Von Beginn an ist der Verein als arbeitsmarktpolitischer Beschäftigungsträger, insbesondere für Langzeitarbeitslose Frauen tätig. 80 % der Beschäftigten des Vereins sind Frauen, 5,49 % der Arbeitsplätze füllen Menschen mit Behinderungen aus. Über 80 % der Beschäftigten sind auf dem ersten Arbeitsmarkt tätig.
Der Verein ist Mitglied im Paritätischen Wohlfahrtsverband, im Verband für sozial – kulturelle Arbeit und im Bundesverband der Familienzentren e.V.. Er ist anerkannter Träger der Kinder- und Jugendhilfe, Mitglied im Lokalen Bündnis für Familie im Bezirk und auf Landesebene. Der Verein arbeitet aktiv in den verschiedenen Fachgremien und Netzwerken des Bezirkes sowie in Fachgruppen des Landes mit. Unter anderem ist er Mitbegründer des Frauennetzwerkes und des Sozialen Forums in Hohenschönhausen.
Der Verein wird in seinen verschiedenen Arbeitsbereichen jährlich evaluiert. Der eigene Anspruch besteht in der ständigen Analyse des Bedarfs und der Umsetzung der neuen Anforderungen, die sich aus den bezirklichen und überregionalen Aufgabenstellungen sowie den Wünschen der Bürgerinnen und Bürger in den Sozialräumen ergeben.
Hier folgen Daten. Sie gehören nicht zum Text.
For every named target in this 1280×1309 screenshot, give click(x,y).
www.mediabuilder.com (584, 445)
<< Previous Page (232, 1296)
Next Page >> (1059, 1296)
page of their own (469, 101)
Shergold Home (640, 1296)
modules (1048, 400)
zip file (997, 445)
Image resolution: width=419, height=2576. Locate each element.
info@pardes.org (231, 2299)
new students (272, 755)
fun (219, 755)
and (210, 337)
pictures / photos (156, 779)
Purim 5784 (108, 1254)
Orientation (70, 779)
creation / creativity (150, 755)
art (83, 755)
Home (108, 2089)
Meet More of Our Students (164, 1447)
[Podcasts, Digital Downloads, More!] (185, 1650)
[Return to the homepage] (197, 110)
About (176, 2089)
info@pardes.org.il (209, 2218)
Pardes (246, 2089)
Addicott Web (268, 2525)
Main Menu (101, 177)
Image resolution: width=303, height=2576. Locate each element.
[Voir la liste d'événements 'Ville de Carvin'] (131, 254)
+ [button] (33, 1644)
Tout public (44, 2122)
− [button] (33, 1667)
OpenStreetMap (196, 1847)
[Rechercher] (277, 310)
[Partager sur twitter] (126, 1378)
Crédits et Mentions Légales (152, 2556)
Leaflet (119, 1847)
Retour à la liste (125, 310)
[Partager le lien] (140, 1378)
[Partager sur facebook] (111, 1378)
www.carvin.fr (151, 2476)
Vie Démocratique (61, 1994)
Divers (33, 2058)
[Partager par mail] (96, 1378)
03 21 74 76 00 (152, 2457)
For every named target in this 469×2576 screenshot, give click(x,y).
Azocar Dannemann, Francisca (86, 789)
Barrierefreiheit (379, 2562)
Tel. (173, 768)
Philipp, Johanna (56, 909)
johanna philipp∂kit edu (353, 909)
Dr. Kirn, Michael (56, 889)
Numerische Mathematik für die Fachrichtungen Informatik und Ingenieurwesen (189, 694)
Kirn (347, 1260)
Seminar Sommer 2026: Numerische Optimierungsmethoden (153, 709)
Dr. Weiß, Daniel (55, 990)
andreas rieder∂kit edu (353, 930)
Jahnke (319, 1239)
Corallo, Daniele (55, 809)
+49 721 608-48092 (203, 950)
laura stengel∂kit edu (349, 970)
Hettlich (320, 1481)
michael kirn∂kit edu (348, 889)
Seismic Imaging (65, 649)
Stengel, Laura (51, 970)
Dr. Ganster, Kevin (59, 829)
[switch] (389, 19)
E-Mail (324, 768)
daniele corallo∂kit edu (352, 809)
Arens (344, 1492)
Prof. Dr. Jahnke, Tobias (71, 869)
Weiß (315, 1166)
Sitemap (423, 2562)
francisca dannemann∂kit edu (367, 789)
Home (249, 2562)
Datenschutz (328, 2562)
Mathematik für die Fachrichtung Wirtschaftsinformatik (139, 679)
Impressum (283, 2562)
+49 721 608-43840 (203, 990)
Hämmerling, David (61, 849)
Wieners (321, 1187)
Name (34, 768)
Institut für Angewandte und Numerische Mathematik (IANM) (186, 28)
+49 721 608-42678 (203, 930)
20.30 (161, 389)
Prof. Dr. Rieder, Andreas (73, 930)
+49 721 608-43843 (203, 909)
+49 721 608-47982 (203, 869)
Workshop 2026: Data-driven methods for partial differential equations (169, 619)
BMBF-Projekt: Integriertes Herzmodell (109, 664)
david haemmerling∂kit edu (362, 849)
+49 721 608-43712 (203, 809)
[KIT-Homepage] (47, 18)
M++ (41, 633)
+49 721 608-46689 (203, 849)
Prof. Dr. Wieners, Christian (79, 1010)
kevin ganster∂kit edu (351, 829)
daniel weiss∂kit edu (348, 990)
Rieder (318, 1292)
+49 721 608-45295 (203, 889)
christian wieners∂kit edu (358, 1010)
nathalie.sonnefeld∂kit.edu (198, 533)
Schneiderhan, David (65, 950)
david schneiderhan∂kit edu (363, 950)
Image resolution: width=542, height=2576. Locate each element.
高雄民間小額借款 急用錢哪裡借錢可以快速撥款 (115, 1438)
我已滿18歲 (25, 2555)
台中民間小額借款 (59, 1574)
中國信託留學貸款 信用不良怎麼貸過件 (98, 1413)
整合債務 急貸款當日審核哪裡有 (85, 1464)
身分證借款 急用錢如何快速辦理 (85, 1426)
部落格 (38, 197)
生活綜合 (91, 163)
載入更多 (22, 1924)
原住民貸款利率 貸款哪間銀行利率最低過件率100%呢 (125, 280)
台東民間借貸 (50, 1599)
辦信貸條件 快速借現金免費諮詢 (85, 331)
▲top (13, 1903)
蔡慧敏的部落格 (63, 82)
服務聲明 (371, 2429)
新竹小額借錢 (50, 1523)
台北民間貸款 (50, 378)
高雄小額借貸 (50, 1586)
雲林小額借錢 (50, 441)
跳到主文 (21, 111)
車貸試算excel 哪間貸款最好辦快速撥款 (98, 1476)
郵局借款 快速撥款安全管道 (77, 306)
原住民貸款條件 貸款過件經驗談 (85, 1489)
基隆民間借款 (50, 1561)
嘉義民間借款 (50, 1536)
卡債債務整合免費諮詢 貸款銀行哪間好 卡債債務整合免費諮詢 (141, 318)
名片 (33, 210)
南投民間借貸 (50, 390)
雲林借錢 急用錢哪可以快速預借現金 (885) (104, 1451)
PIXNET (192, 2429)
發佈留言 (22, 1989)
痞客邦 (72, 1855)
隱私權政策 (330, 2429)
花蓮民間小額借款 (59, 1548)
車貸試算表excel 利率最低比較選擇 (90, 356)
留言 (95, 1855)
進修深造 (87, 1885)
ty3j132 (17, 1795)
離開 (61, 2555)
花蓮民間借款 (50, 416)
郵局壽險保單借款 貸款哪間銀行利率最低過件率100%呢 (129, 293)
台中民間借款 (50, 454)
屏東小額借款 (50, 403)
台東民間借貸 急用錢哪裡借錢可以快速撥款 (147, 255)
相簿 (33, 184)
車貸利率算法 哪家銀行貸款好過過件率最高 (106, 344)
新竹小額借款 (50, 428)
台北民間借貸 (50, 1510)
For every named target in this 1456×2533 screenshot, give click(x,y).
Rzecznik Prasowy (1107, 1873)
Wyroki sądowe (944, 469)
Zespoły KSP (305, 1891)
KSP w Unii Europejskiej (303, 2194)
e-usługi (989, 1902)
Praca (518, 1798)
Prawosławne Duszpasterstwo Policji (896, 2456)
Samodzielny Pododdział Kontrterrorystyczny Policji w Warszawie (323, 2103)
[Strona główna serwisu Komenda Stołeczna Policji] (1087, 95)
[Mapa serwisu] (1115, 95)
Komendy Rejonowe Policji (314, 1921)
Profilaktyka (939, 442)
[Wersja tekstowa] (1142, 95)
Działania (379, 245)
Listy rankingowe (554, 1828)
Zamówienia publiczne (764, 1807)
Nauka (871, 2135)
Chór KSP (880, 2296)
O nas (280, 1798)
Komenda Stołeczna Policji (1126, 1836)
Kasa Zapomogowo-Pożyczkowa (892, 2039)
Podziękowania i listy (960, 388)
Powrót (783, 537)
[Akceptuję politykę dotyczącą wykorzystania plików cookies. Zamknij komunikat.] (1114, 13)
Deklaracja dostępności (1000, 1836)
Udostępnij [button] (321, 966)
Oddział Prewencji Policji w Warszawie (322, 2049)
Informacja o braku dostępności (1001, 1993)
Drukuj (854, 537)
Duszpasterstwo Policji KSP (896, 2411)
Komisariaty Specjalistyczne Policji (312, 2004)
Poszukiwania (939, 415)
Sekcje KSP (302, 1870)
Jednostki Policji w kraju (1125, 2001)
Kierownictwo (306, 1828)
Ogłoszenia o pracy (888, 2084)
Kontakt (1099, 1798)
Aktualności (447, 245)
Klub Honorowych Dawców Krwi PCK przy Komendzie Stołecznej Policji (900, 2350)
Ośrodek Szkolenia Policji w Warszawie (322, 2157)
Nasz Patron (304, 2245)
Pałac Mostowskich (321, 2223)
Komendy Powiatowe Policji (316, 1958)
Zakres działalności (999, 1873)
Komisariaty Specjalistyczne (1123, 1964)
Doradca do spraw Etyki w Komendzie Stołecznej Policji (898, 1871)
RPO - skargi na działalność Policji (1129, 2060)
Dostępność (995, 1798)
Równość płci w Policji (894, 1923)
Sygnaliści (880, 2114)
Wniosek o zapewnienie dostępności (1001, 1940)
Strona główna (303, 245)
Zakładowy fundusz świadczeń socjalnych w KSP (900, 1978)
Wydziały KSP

Vereinssatzung vom 28.03.1991, zuletzt geändert durch Beschluss der Mitgliederversammlung vom 14.03.2016



3. Angaben zur Steuerbegünstigung

Der Verein wird beim Finanzamt für Körperschaften I, Berlin unter der Steuernummer 27/680/54938 geführt
Freistellungsbescheid

4. Name und Funktion wesentlicher Entscheidungsträger

Namen der Vorstandsmitglieder mit Funktion und der Geschäftsführerin
Christina Emmrich Vorstandsvorsitzende
Ulrich Falk stellv. Vorstandsvorsitzender
Wilhelm Remiarz Kassenwart
Margrit Gatz Schriftführerin
Hannelore Mouton Vorstandsmitglied
Margritt Küntzel Vorstandsmitglied
Inis Fischer Vorstandsmitglied

Vereinsregisterauszug

Geschäftsführerin - Evelyn Ulrich

Geschäftsordnung

5. Tätigkeitsbericht

Geschäftsbericht 2011
Geschäftsbericht 2012
Geschäftsbericht 2013
Geschäftsbericht 2014

6. Personalstruktur
siehe Geschäftsbericht Seiten 23/24 und 27

7. Angaben zur Mittelherkunft
Gewinn Verlustrechnung 2015

9. Gesellschaftsrechtliche Verbundenheit mit Dritten

Der Verein ist alleiniger Träger. Er ist Mitglied im Paritätischen Wohlfahrtsverband, im Verband für sozial-kulturelle Arbeit, im Bundesverband der Familienzentren e.V.

10. Namen von juristischen Personen, deren jährliche Zahlungen mehr als 10 % des Gesamtjahresbudgets ausmachen

Zuwendungen des Landes Berlin, des Bezirksamtes Lichtenberg und des Jobcenters Lichtenberg für die Betreibung der Kitas, Jugendklubs, Schulstationen, für öffentlich geförderte Arbeitsplätze (s. Einnahmen 2012 / 2013) Einzelspenden, die über 10 % der gesamten Jahreseinnahmen ausmachen gab es nicht.